Can you reproduce the items below word for word, starting at the line that contains "You are a GUI" and ending at the line that contains "[x=79, y=75]", leaving out the pictures?

▶ [DATA SUPPLIED]
────────
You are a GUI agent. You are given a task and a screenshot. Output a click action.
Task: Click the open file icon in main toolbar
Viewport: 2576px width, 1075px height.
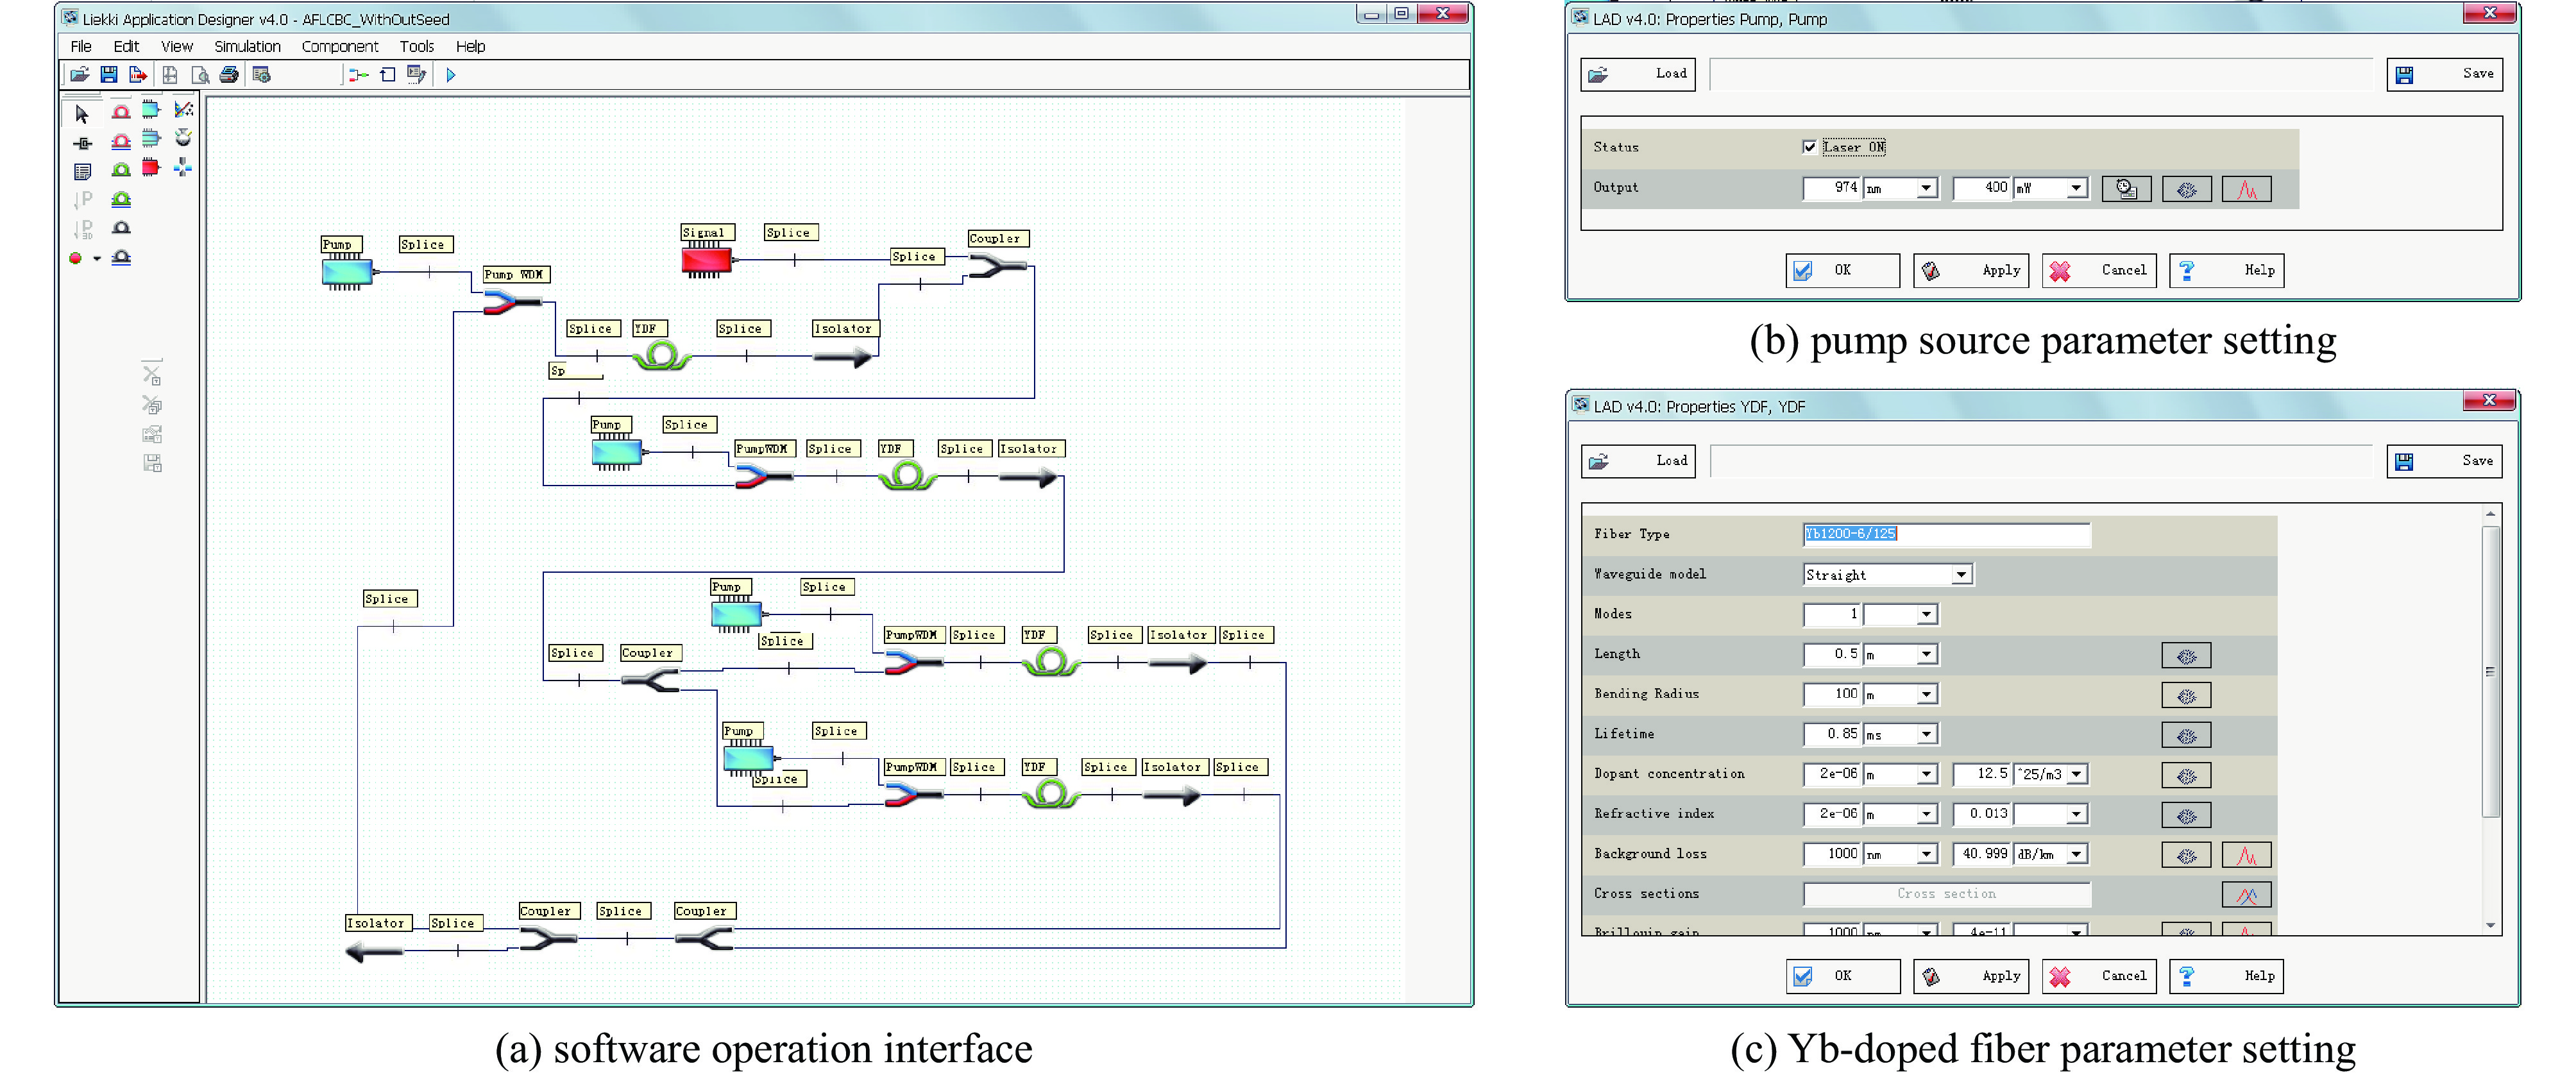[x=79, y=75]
────────
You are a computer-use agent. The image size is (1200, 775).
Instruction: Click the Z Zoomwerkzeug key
────────
▶ [FINAL RESULT]
You are a GUI agent. You are given a task and a screenshot. Output a click action.
Task: Click the open file icon in main toolbar
Viewport: 2576px width, 1075px height.
[x=79, y=75]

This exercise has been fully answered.